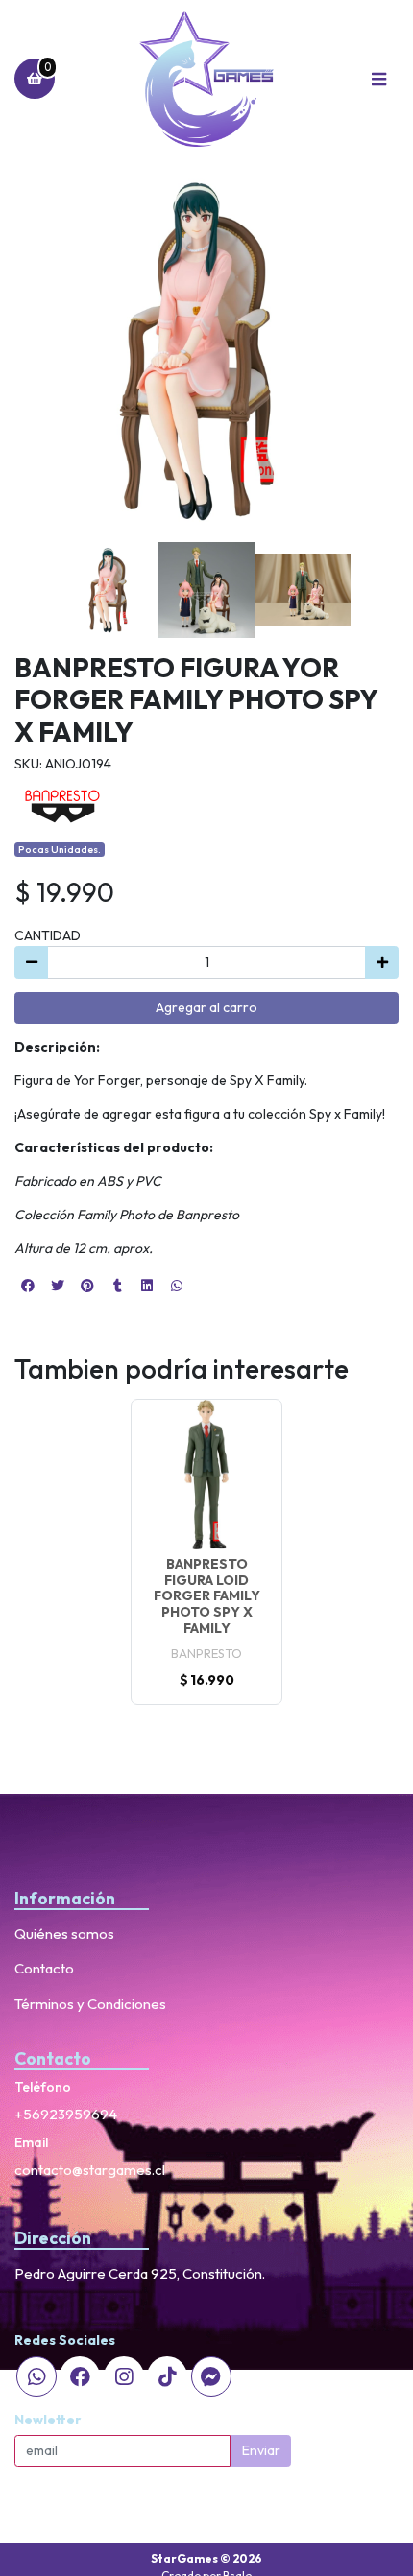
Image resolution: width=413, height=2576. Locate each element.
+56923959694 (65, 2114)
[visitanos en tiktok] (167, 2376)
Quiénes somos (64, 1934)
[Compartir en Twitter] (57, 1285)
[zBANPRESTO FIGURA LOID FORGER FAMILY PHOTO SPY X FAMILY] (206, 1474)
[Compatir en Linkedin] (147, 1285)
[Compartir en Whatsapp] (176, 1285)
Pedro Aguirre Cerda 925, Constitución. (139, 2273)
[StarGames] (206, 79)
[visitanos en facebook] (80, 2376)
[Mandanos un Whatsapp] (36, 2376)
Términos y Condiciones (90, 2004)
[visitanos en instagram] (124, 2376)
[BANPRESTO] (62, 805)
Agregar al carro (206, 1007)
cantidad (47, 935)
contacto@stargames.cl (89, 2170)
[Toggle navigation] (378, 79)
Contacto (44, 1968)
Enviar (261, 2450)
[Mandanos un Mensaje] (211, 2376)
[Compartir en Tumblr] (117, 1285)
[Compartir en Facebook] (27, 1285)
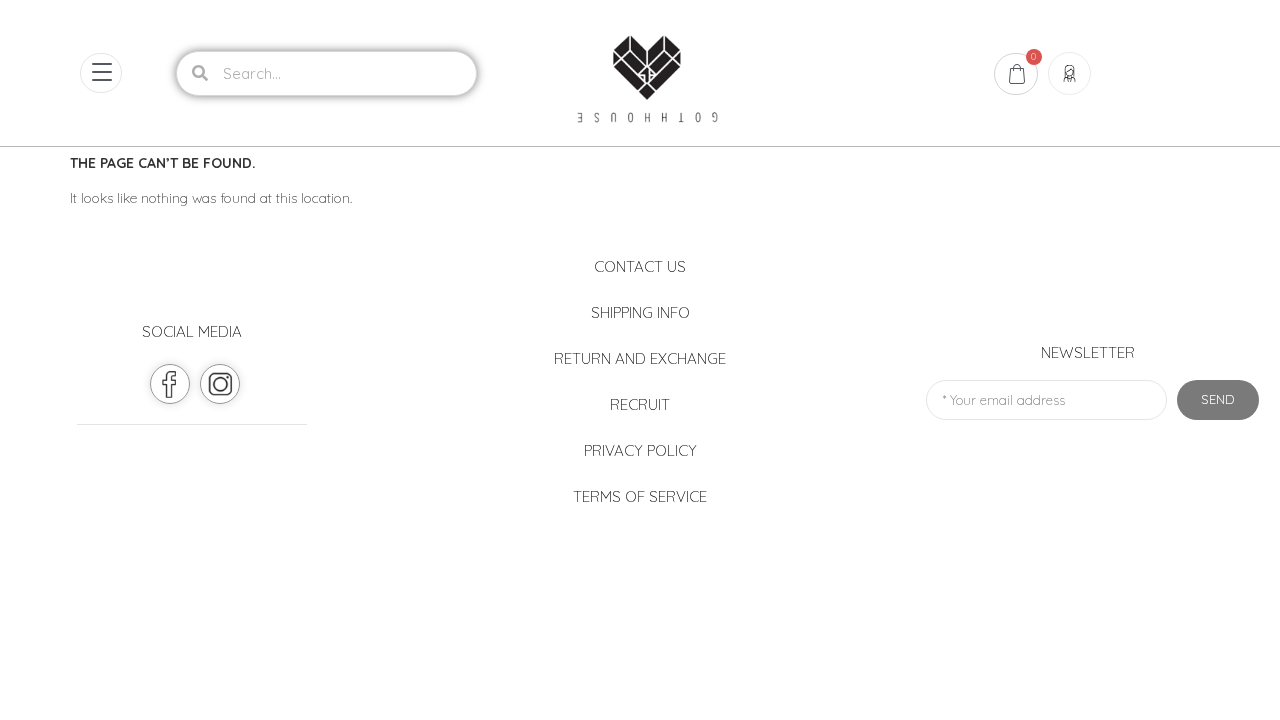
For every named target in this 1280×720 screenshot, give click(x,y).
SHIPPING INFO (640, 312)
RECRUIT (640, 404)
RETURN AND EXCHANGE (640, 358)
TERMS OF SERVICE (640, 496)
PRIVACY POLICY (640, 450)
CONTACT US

■ ■ ■

= REQUIREMENT =
Without including any pictures, repeat the records above exactly.

= OUTPUT BELOW =
Image resolution: width=413, height=2576. Locate each element.
+56923959694 (65, 2114)
[visitanos en tiktok] (167, 2376)
Quiénes somos (64, 1934)
[Compartir en Twitter] (57, 1285)
[zBANPRESTO FIGURA LOID FORGER FAMILY PHOTO SPY X FAMILY] (206, 1474)
[Compatir en Linkedin] (147, 1285)
[Compartir en Whatsapp] (176, 1285)
Pedro Aguirre Cerda 925, Constitución. (139, 2273)
[StarGames] (206, 79)
[visitanos en facebook] (80, 2376)
[Mandanos un Whatsapp] (36, 2376)
Términos y Condiciones (90, 2004)
[visitanos en instagram] (124, 2376)
[BANPRESTO] (62, 805)
Agregar al carro (206, 1007)
cantidad (47, 935)
contacto@stargames.cl (89, 2170)
[Toggle navigation] (378, 79)
Contacto (44, 1968)
Enviar (261, 2450)
[Mandanos un Mensaje] (211, 2376)
[Compartir en Tumblr] (117, 1285)
[Compartir en Facebook] (27, 1285)
For every named target in this 1280×720 screenshot, give click(x,y).
SHIPPING INFO (640, 312)
RECRUIT (640, 404)
RETURN AND EXCHANGE (640, 358)
TERMS OF SERVICE (640, 496)
PRIVACY POLICY (640, 450)
CONTACT US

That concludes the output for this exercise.